In administratief beroep heeft [appellante] enkele persoonlijke omstandigheden naar voren gebracht, waaronder de zorgen over twee zieke familieleden en de verschillende uitdagingen waarmee een internationale student wordt geconfronteerd, zoals de taalbarrière en de grote afstand tot familie. Op de zitting bij de Afdeling heeft [appellante] toegelicht dat haar moeder al ruim drie jaar kanker heeft en hiervoor chemotherapie ontvangt. Van de gestelde ziekte van een ander familielid heeft zij ook op de zitting geen nadere informatie kunnen verschaffen. Omdat [appellante] ook van de ziekte van haar moeder geen enkel medisch stuk heeft overgelegd, ontbreekt het aan objectieve bewijsmiddelen van de omstandigheden waar zij zich op beroept en van de invloed die deze omstandigheden op haar fysieke en mentale gezondheid zouden hebben gehad. [appellante] is er om die reden niet in geslaagd om haar persoonlijke omstandigheden aannemelijk te maken. De examencommissie had alleen al daarom geen aanleiding hoeven zien om af te zien van het BNSA.
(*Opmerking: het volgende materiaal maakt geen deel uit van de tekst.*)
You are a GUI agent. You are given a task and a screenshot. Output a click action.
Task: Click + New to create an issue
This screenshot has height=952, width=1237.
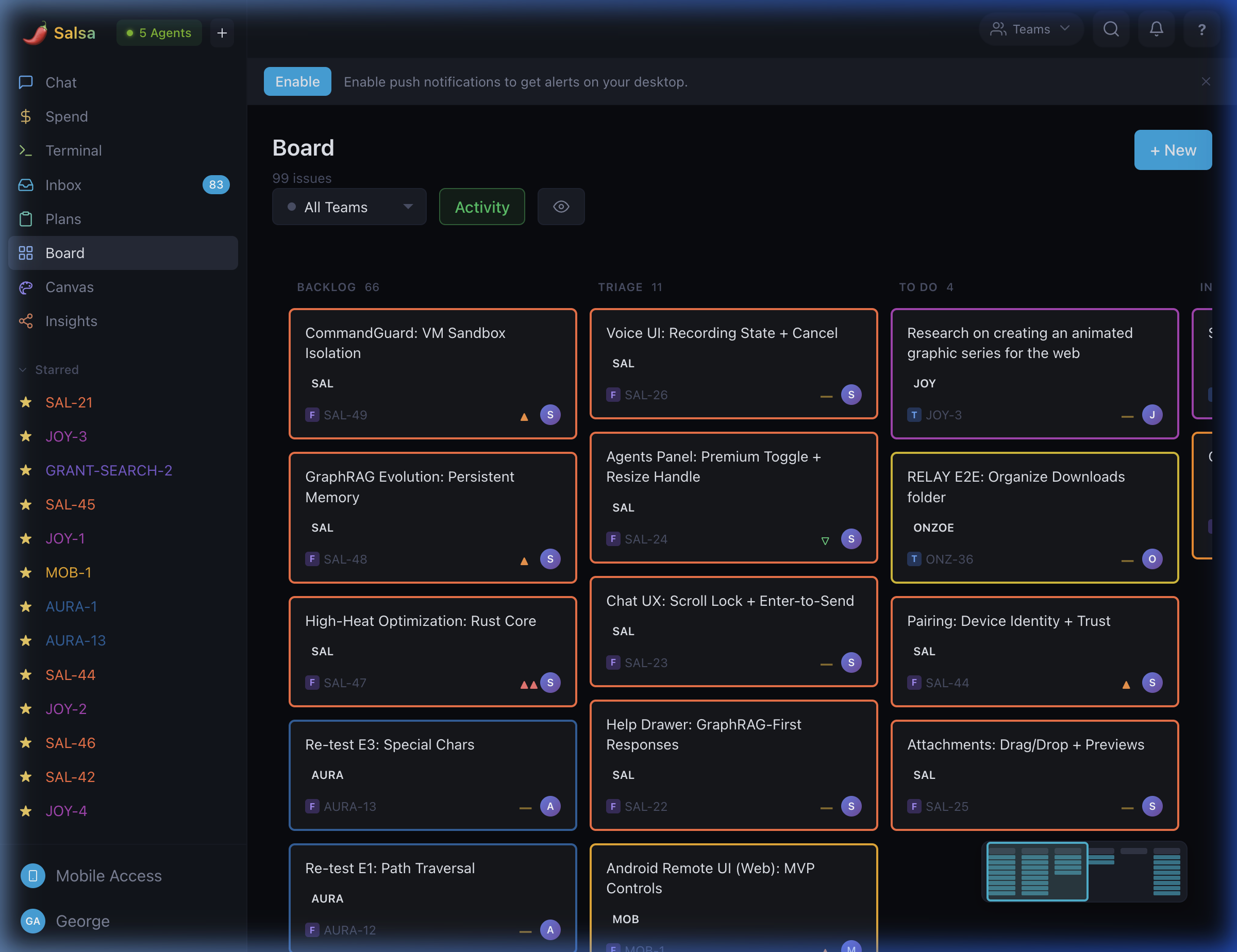(x=1173, y=150)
4.3. Ook al zou [appellante] er wel in zijn geslaagd om deze omstandigheden aannemelijk te maken, dan nog heeft het college terecht geconcludeerd dat deze omstandigheden geen aanleiding hadden hoeven zijn voor de examencommissie om af te zien van het BNSA. Allereerst zijn de gestelde omstandigheden, hoewel goed invoelbaar, geen omstandigheden zoals bedoeld in artikel 8.5, vierde lid, van de OER. Hoewel de ziekte van een familielid vanzelfsprekend (grote) zorgen met zich meebrengt, kwalificeert dit niet zonder meer als een bijzondere familieomstandigheid. Dat van een bijzondere familieomstandigheid in dit geval sprake is, is, gegeven het ontbreken van iedere onderbouwing van hetgeen [appellante] stelt, niet gebleken. Deze omstandigheden kunnen daarom niet worden meegenomen bij een beslissing over de geschiktheid van de student voor de opleiding. Daarnaast blijkt uit de overgelegde verklaringen en het studievoortgangsoverzicht dat er ernstige twijfels zijn over de geschiktheid van [appellante] voor de opleiding. Het zijn met name de technische vakken waarvoor zij doorgaans slecht scoort en hierin is geen stijgende lijn te zien. De examencommissie had ook daarom niet hoeven af te zien van het BNSA.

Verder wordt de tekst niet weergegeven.